## [Data section]
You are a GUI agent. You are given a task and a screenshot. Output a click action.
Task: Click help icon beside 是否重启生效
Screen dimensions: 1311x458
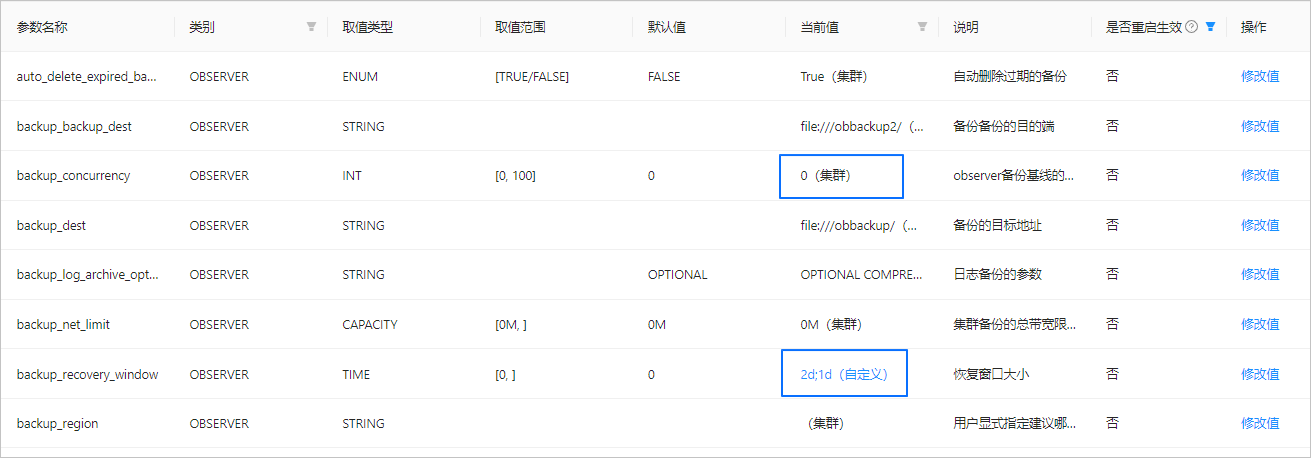tap(1192, 28)
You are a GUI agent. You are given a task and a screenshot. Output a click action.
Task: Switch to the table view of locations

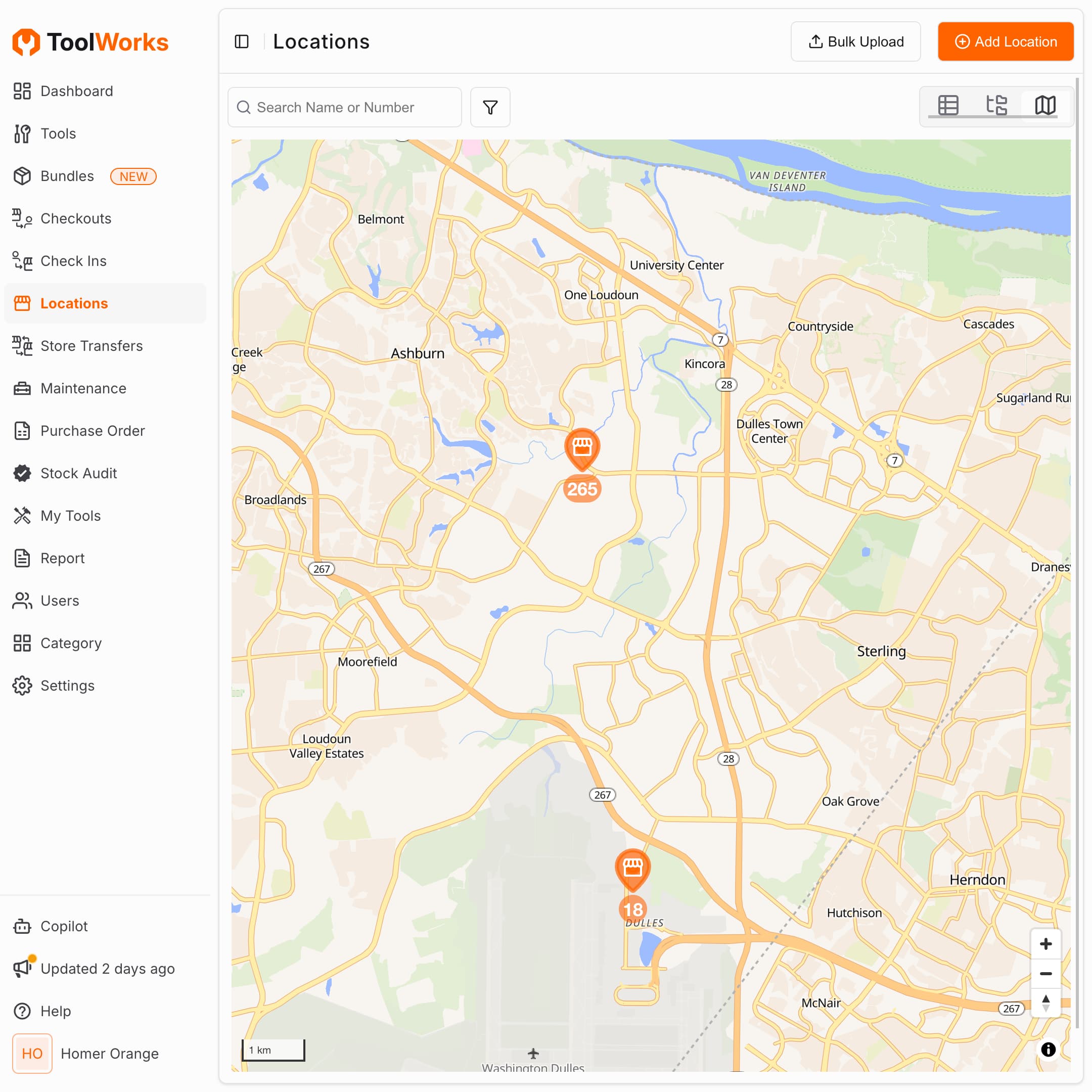(948, 105)
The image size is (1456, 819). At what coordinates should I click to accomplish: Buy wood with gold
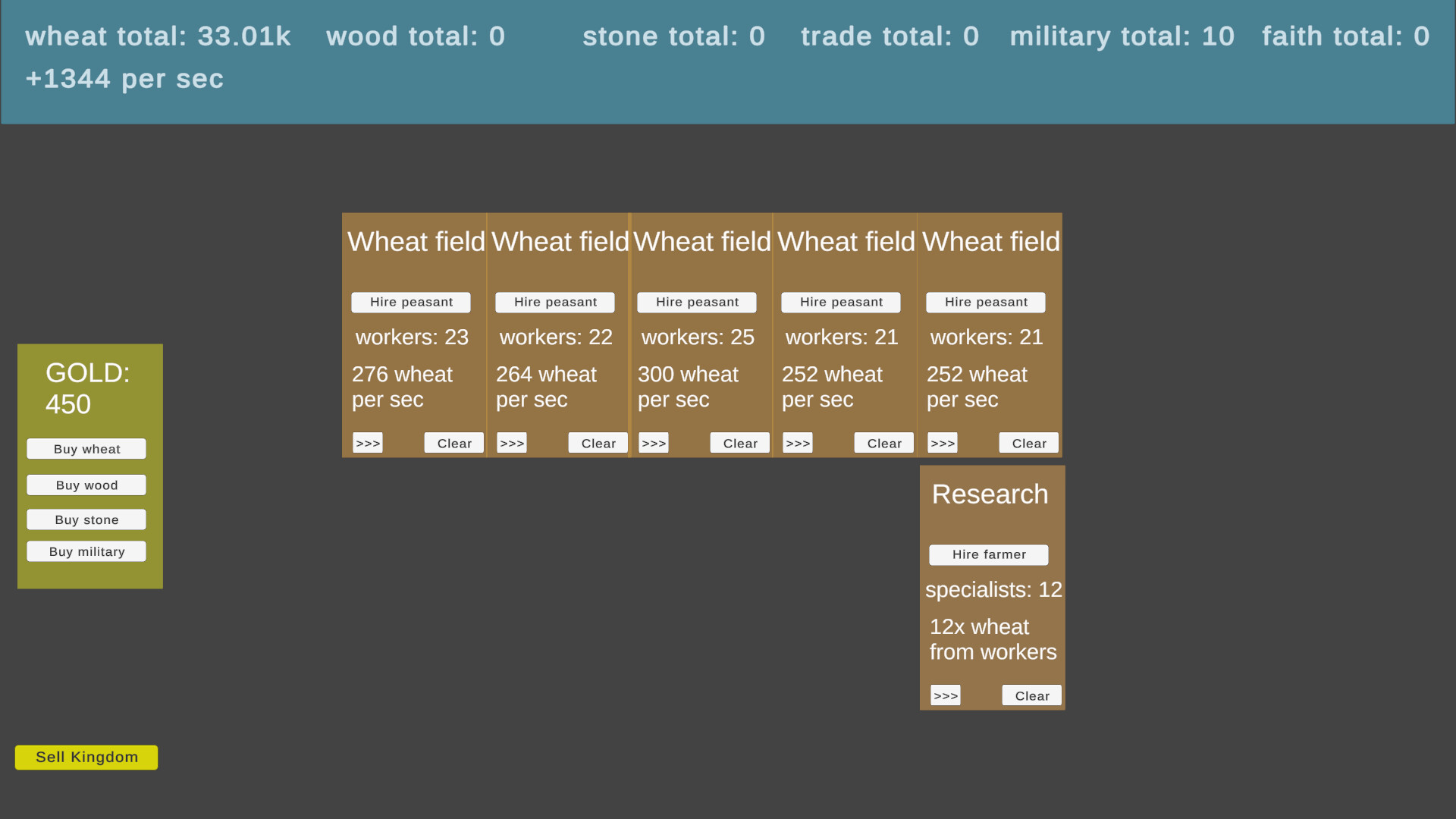(x=86, y=485)
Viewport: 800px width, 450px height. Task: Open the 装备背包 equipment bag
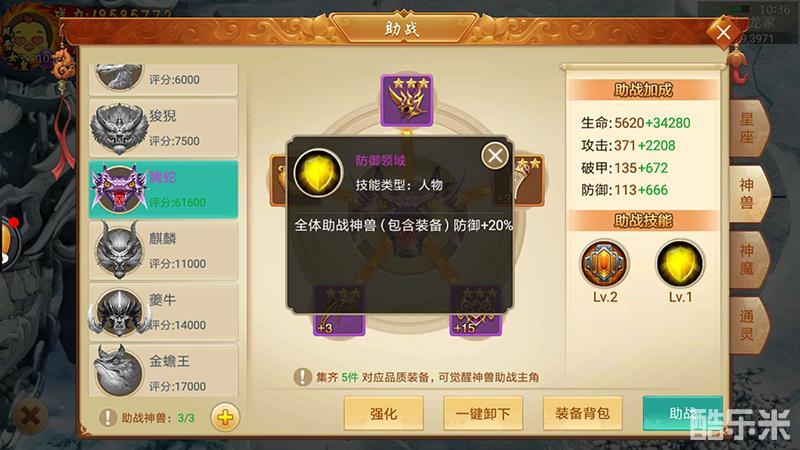point(583,413)
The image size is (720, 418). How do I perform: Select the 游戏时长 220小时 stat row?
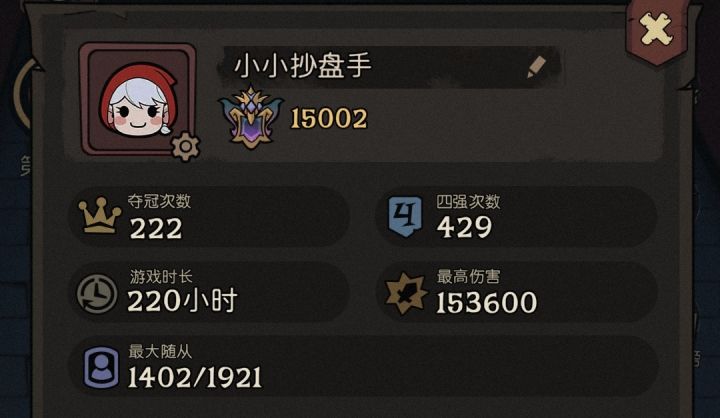coord(209,292)
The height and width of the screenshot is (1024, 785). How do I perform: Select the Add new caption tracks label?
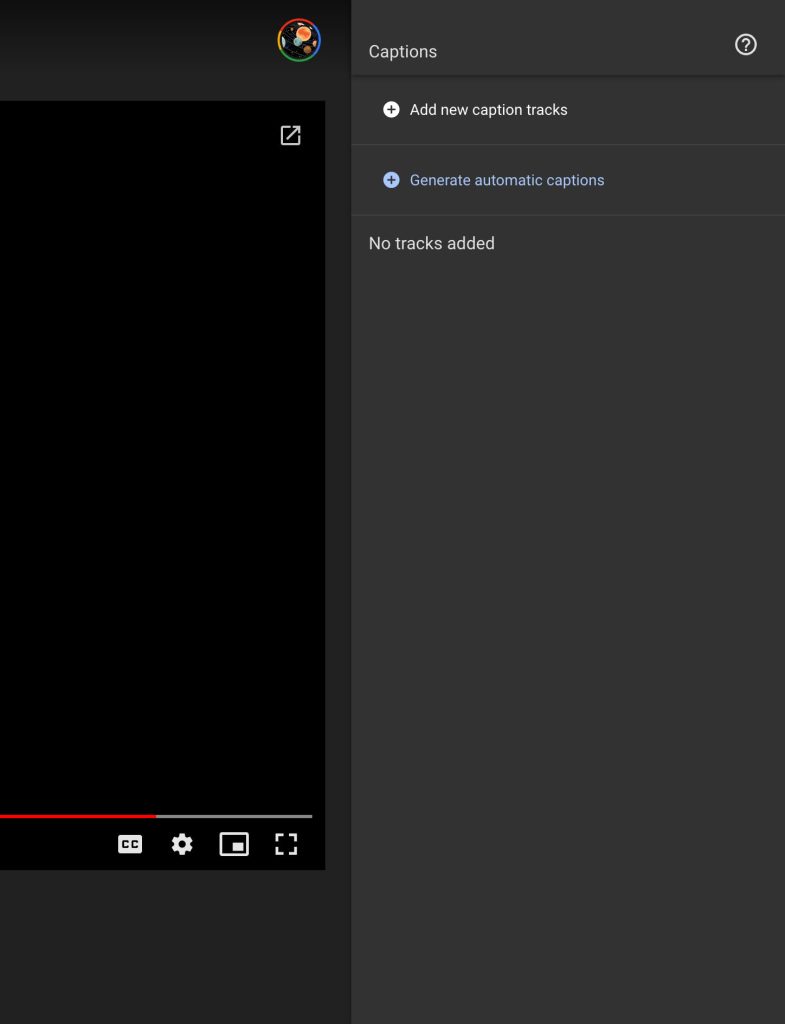488,110
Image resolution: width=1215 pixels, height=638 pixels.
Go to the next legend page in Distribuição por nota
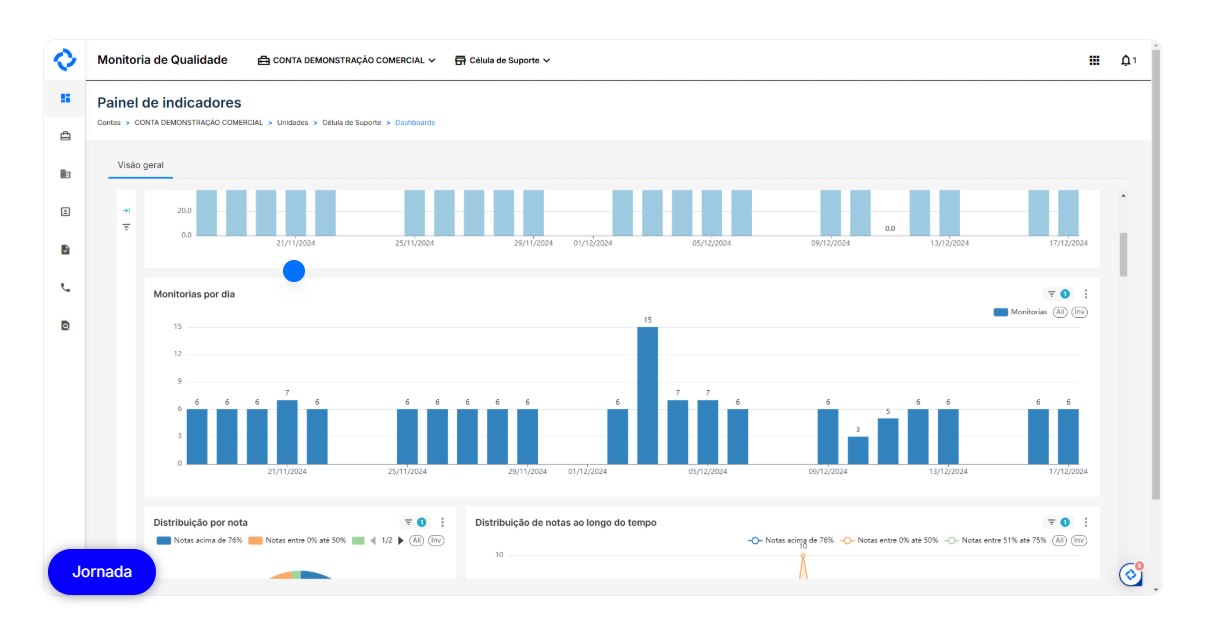(x=401, y=540)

## [Your objective]
Write out every line of the records above again, requests included, rescaling only the coordinates in the answers by a factor of 0.5 and rounding each to a whole number, with halves rounded up. Leave the pictures out.

## [Full response]
You are a GUI agent. You are given a task and a screenshot. Output a click action.
Task: Click help icon beside 是否重启生效
Screen dimensions: 1311x458
tap(596, 14)
You are a GUI agent. You are given a task and a screenshot. Output a click action.
Task: Switch to the table view of locations

(474, 53)
The image size is (1456, 819). At what coordinates should I click to accomplish: Buy wood with gold
(x=43, y=243)
Viewport: 800px width, 450px height. Task: Open the 装备背包 equipment bag
point(292,207)
The image size is (720, 418). How do I perform: Select the 游戏时长 220小时 stat row?
coord(105,146)
The height and width of the screenshot is (1024, 785). How do I perform: Select the Add new caption tracks label?
244,55
Image resolution: width=1215 pixels, height=638 pixels.
Go to the next legend page in Distribuição por nota
(x=201, y=270)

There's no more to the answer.